The uncomfortable question facing utility operators deploying AI at the edge

Guest/partner contributor
Posted on: 28 April 2026

Once you push AI out to the edge in live energy infrastructure, how do you know it’s still doing what you designed it to do, wonders Andrew Foster.

Andrew Foster, Chief Product Officer, IOTech
Andrew Foster, Chief Product Officer, IOTech / Credit: IOTech

Battery storage fleets running predictive models at the site level. Renewable asset managers using machine learning to schedule maintenance across installations scattered across a country. Grid-connected systems starting to lean on edge-based inference for decisions that cannot wait for a round trip to the cloud. None of this is hypothetical anymore. European utility operators are doing all of it, and the pace is picking up.

This is good. The use cases are credible, and the pressure to wring more value from distributed energy resources is only going to grow. But there is an uncomfortable question underneath all this activity that does not get nearly enough attention: once you push an AI model out to an edge node that is embedded in live energy infrastructure, how do you actually know it is still doing what you designed it to do?

Not on day one. Day one is easy. Everything has just been configured and tested, the data is clean, the parameters are well defined. I mean, six months later, after conditions have shifted, after firmware has been updated on some sites but not others, after a new OEM's equipment got added to the fleet with a different data profile. That is when things get interesting, and not in a good way.
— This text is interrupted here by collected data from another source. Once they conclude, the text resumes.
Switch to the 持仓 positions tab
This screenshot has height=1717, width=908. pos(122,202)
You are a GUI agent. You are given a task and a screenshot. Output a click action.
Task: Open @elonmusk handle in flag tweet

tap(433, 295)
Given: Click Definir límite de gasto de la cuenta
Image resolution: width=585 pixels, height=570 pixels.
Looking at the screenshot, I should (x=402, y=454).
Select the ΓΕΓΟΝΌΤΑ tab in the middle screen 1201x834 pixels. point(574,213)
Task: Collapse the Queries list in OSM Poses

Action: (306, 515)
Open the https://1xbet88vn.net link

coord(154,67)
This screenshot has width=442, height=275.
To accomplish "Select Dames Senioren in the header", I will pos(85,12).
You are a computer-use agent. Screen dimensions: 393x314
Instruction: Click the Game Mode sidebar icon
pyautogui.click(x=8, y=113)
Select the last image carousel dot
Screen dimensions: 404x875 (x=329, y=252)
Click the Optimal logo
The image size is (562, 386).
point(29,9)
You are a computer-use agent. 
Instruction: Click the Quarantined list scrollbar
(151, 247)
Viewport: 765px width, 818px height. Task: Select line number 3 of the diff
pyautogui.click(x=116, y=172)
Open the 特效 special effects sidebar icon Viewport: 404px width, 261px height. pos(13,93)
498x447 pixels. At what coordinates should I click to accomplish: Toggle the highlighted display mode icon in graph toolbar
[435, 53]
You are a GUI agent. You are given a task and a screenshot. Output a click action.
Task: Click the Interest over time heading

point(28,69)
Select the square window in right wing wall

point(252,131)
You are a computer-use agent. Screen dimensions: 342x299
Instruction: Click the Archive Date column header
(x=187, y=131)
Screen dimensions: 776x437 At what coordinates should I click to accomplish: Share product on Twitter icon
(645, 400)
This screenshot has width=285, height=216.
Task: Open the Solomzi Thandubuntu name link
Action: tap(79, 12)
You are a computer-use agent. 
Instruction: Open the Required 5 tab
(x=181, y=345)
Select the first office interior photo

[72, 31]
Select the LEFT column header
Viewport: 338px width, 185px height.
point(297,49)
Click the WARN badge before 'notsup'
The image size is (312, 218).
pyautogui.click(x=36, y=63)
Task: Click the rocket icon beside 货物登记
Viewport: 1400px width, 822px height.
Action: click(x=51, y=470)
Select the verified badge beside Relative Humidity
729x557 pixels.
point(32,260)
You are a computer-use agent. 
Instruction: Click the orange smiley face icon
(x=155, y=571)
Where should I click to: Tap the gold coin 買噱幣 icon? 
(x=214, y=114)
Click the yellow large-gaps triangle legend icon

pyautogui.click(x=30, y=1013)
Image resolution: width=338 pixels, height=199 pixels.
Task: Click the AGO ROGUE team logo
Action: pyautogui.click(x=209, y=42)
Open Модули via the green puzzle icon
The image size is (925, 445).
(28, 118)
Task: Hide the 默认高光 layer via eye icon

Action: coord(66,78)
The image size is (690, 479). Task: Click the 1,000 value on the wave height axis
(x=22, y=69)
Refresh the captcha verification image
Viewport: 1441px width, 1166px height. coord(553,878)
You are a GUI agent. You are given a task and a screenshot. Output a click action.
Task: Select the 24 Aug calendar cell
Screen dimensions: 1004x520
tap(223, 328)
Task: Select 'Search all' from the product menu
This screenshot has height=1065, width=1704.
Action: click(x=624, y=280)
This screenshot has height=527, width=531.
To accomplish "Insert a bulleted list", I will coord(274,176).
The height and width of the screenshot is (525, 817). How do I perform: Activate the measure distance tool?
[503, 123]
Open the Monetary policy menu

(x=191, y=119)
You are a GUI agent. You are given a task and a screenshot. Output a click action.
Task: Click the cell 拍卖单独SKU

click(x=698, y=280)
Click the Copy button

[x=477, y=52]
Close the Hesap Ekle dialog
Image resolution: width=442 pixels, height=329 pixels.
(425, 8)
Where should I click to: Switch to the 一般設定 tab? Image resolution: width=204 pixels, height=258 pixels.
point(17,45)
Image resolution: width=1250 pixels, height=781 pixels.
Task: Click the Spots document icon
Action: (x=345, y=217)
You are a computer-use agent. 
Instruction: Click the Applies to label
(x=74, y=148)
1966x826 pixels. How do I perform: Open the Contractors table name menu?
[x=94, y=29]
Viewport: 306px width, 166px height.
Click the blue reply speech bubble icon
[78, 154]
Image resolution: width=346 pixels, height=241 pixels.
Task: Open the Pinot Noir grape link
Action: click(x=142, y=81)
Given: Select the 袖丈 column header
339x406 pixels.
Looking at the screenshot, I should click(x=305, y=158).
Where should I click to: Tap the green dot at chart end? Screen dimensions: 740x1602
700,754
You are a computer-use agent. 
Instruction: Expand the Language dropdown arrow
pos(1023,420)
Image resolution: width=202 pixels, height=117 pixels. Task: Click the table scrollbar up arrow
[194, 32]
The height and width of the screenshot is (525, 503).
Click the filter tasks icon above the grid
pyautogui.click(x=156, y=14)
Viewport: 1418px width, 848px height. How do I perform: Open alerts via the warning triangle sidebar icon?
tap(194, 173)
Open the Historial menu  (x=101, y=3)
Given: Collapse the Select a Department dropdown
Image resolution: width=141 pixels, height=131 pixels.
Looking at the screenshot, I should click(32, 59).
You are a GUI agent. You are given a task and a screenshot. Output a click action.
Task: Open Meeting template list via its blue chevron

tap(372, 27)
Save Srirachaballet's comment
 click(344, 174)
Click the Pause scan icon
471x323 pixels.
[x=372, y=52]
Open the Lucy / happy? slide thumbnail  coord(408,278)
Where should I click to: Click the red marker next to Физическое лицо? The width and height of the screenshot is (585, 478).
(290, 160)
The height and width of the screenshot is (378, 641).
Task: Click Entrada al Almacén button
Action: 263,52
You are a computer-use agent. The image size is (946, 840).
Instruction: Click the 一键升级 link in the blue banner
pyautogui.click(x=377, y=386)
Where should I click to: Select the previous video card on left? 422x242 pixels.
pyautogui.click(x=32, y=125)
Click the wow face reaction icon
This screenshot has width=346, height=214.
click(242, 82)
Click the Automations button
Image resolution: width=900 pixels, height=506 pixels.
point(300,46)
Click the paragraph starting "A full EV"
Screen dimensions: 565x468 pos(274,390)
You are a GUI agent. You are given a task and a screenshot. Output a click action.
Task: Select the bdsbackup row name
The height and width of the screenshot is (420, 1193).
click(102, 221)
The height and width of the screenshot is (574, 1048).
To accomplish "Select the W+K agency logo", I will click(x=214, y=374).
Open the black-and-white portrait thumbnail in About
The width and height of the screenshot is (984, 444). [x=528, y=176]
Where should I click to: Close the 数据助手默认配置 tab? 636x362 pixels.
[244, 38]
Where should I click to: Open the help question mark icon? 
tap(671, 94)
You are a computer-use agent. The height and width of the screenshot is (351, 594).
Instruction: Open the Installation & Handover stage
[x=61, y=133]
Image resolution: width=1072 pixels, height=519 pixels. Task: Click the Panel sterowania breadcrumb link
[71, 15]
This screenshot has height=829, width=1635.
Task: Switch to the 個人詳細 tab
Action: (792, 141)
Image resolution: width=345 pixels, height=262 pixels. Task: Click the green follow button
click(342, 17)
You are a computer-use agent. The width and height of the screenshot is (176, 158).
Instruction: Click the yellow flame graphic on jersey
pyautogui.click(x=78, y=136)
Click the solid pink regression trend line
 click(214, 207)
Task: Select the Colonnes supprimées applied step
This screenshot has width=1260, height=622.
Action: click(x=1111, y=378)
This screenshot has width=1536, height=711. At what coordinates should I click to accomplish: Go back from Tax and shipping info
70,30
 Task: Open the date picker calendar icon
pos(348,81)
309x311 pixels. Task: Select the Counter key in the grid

Models do not age gracefully in the field

The moment a model goes live in a distributed energy environment, the world it was trained on starts to change around it. Assets from different manufacturers produce data in different formats with different naming conventions. Service agreements get renegotiated, altering what data is accessible. New equipment shows up with protocols that did not exist when the model was built. Seasonal and market conditions shift the patterns the model learned from.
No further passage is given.